Bowen’s grandmother has provided her with insight on what is important and where value lies in everyday life.

“The biggest thing that she has taught me is even if your life seems small and your territory is small and the places you’ve been are minimal, you still have a history and something that someday someone will come looking for,” Bowen said. “I want people to come looking for it and find it and know that they have like, I don’t know, I guess to know that they have been found.”

The biggest thing that she has taught me is even if your life seems small and your territory is small and the places you’ve been are minimal, you still have a history and something that someday someone will come looking for.”

Bowen favors a large spectrum of works done by other writers, like “I’ll Give You The Sun” by Jandy Nelson. Bowen describes the feeling of first reading the story as, “being blown away,” and , “an accurate portrayal of life at it’s finest and least finest moments.”

“The way that the author wove together the good and the bad moments and the past and the present and just made it seem like even small people have big stories, I felt like that was one of  the most important bits of writing people could and should read,” Bowen said.

Another novel that most recently motivated Bowen back into writing is titled “They Went Left,” by Monica Hesse. A story about the rehabilitation endevaours that took place after the Holocaust.

“I find this story also super important as well because I feel like we don’t hear a lot about the rehabilitation efforts after the Holocaust. We hear a lot about the horrors that happened during it, but we never hear about how the world and lives were rebuilt,” Bowen said. “ How did we get where we are today? I think those gaps in history that nobody ever talks about are somehow the most important because it’s what happened in between. It influences where we are now.”

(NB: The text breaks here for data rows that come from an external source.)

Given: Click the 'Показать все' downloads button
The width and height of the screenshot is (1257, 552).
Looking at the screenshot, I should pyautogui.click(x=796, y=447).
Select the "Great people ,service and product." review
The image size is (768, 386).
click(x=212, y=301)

Bowen works endlessly to support herself in any and all ways in her pursuit of becoming a writer. Especially in taking time to examine and appreciate others’ work.

“Above all, I like reading other people’s writings and memoirs and their opinion pieces and saying what I would have, to add to that,“  Bowen said. “If I can read a really good essay and then I can think ‘wow, they missed some of these points,’ I want to be the one to write about those points. It is not that I want to discredit that author for missing points, it’s that I want to add to the gaps. That is my main mission above all else,it is to add to the gaps in both our present world, our past, and build it for the future.”